Look, I don’t know how to break this to you but Cold Chisel is mostly a thing of the past. If you’re still driving around, listening to ‘Breakfast At Sweethearts’, then all power to you but the music world has moved on.

Or has it? Giants Among Men, decided to go hunting the latest, modern bands that channel Barnsey, Mossy, Walko and Presso. We asked one of our resident musical jedis, Jeff Jenkins, and he produced gold.

Like, for example, for the harder edge of Cold Chisel, he threw up a the band  Airbourne, which, to be honest, seems to have been teleported straight out of 1976 (even down to the cars)…

Seriously, it’s more AC/DC than AC/DC, at least now.

And then Jeff mentioned some slightly more thoughtful, complex young Australian bands carrying the very large torch left by one of the greatest local bands ever.

So let’s get down to it. If you loved Chisel, you might also love:

Kingswood

Lots of guitars, lots of attitude, interesting lyrics. Maybe just lacking a Khe Sahn-like anthem. Give them time.

Ohio’ is a cracking song, from the Change of Heart EP, while ‘Sucker Punch’ off the Microscopic Wars album is a beauty. Or there’s ‘ICFTYDLM’, a single from 2014. It’s a little more laid back, more in the ‘Choirgirl’ vein of Chiseldom, but let’s face it, just the fucking title tells you that they’re a modern band. (Can’t be bothered Googling? Fair enough. It stands for ‘I Can Feel That You Don’t Love Me’.)

Bad//Dreems

Well, hell, there’s even a direct line from Chisels to Bad//Dreems. Legendary Australian producer Mark Opitz has been behind an epic amount of classic local albums and songs, including ‘East’ and ‘Circus Animals’. He was even in the control room, keeping the cameras running, when Cold Chisel famously derailed the end of the 1981 TV Week Countdown Rock Awards (read: ‘The Never, Um, Ending Story’, Molly Meldrum’s book, with Jeff Jenkins).

So, it turns out Opitz is still going and the debut Bad//Dreems’ album, ‘Dogs at bay’, is a recent project. Out of Adelaide, with a touch of a young Paul Kelly, the sound is distinctly Australian (start with ‘Caroline’ to see what we mean). ‘Hiding to nothing’ has strong Chisel bloodlines running through it, while a recent single is ‘My only friend’, featuring raspy voice singing that Barnsey would be proud of.

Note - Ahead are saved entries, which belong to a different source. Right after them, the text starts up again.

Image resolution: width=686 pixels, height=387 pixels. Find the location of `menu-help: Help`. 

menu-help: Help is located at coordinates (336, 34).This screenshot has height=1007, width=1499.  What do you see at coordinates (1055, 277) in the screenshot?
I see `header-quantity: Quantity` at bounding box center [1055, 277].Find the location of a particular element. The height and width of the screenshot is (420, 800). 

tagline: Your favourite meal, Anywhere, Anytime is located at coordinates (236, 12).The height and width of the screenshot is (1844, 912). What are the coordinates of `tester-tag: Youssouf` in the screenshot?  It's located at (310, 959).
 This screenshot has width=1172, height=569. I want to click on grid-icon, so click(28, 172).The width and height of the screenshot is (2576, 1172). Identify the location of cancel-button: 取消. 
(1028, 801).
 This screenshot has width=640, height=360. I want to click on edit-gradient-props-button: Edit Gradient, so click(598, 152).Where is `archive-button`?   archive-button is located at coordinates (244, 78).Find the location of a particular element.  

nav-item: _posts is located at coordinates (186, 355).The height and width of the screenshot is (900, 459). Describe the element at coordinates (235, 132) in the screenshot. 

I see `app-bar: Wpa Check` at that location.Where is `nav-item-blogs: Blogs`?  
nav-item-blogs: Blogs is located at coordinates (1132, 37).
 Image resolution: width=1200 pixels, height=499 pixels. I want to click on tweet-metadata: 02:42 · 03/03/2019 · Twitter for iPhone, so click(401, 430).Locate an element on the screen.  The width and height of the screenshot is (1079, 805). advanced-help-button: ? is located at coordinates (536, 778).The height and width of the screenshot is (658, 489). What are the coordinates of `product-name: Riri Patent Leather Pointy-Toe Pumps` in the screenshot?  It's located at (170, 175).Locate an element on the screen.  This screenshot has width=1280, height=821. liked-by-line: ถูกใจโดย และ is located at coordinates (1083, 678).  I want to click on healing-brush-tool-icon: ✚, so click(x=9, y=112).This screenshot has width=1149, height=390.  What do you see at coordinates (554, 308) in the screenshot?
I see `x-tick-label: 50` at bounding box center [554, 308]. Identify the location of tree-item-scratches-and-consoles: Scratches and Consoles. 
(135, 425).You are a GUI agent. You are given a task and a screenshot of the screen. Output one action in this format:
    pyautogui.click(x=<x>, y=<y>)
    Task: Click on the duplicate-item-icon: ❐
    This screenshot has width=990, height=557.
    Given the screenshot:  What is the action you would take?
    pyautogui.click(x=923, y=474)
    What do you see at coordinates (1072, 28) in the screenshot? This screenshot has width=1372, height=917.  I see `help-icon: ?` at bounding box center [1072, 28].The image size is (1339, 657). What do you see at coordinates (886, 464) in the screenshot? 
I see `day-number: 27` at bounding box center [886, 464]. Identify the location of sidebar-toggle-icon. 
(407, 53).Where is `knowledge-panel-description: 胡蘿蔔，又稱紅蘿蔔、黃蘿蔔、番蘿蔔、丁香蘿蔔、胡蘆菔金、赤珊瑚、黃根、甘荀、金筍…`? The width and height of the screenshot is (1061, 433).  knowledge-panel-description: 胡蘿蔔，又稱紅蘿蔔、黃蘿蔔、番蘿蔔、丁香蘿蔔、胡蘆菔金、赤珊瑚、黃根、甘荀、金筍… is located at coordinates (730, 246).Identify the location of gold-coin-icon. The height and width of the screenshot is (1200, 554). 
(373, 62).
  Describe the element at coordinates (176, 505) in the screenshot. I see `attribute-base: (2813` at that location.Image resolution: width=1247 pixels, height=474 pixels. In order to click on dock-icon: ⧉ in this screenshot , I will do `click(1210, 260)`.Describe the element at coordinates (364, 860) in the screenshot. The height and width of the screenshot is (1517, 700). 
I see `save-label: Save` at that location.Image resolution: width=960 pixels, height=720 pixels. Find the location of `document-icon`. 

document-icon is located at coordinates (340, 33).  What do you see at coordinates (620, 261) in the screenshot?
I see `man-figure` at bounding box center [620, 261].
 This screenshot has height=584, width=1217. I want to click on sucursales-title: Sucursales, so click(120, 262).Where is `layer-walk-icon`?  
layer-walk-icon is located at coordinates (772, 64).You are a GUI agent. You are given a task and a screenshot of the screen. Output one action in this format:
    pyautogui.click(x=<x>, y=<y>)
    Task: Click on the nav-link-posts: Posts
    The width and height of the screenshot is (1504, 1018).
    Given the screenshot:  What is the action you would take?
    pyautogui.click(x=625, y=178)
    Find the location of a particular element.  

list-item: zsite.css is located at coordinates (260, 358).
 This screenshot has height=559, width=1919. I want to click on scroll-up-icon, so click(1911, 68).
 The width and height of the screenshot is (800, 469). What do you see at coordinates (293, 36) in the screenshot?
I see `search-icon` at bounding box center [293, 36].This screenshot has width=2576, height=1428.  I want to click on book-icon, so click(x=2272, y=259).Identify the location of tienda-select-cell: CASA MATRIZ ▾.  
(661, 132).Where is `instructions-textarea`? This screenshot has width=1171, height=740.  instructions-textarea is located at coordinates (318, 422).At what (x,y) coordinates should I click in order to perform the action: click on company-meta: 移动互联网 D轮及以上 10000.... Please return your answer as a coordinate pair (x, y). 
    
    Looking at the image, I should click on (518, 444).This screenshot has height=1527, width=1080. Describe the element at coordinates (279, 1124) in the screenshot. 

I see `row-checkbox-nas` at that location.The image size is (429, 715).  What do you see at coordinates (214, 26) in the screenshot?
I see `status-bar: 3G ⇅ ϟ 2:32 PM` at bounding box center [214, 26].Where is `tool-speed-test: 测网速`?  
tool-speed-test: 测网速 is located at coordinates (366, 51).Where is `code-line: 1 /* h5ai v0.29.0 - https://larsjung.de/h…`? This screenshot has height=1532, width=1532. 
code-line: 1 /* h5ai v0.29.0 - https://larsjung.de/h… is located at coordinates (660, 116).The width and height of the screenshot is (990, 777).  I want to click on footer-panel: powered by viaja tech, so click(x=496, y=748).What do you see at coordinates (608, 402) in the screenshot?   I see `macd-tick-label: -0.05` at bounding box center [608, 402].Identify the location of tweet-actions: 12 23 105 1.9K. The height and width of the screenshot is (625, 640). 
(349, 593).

Another thumbs up: they don’t take music videos too seriously.

My Only Friend:

Hoping for:

Hiding to nothing:

 

British India

You’ve got to love this Melbourne band just because they take the piss, a bit like Chisel did back in the day. Like when they started to get some media attention, still only teenagers, and told journalists they got their name from a B-side by vintage psychedelic rock band Strawberry Alarm Clock. iTunes reports that this was a crock of shit but who cares? It’s a fun band, turned into the real thing by none other than Harry Vanda, formerly of The Easybeats, Vanda & Young and pretty much every other royal thru-line of Australian music.

They’ve been around for a few years now, maturing and getting more complex. If you want to really feel them channeling Cold Chisel, go back to their very first album, Guillotine, or take a gentler road in with ‘Summer Forgive Me’, or maybe ‘I can make you love me’…

Jeff Jenkins reports that they’re even better live.

Tie up my hands:

I can make you love me:

 

Gang of Youths

Jeffy Jenkins, musical jedi, also mentioned Gang of Youths when I asked him for modern Chisel reincarnations. But I can’t work out if he was taking the piss.

Exhibit A, this video:

Are they for real? Who was the poor assistant director who had to explain to the singer that he needed to somehow expressive-dance, solo, like a marooned seal through the streets for the entire clip? And who exactly thought the band would harden their street edge by taking to a dinner setting with baseball bats? Tupac, eat your heart out.

DZ Deathrays

And finally, straight out of Brisbane, we’d like to introduce DZ Deathrays. This video will either make you love them forever, or reel back in horror, but all we can say is they rock, they’ve got a sense of humour and they’re worth keeping an eye on.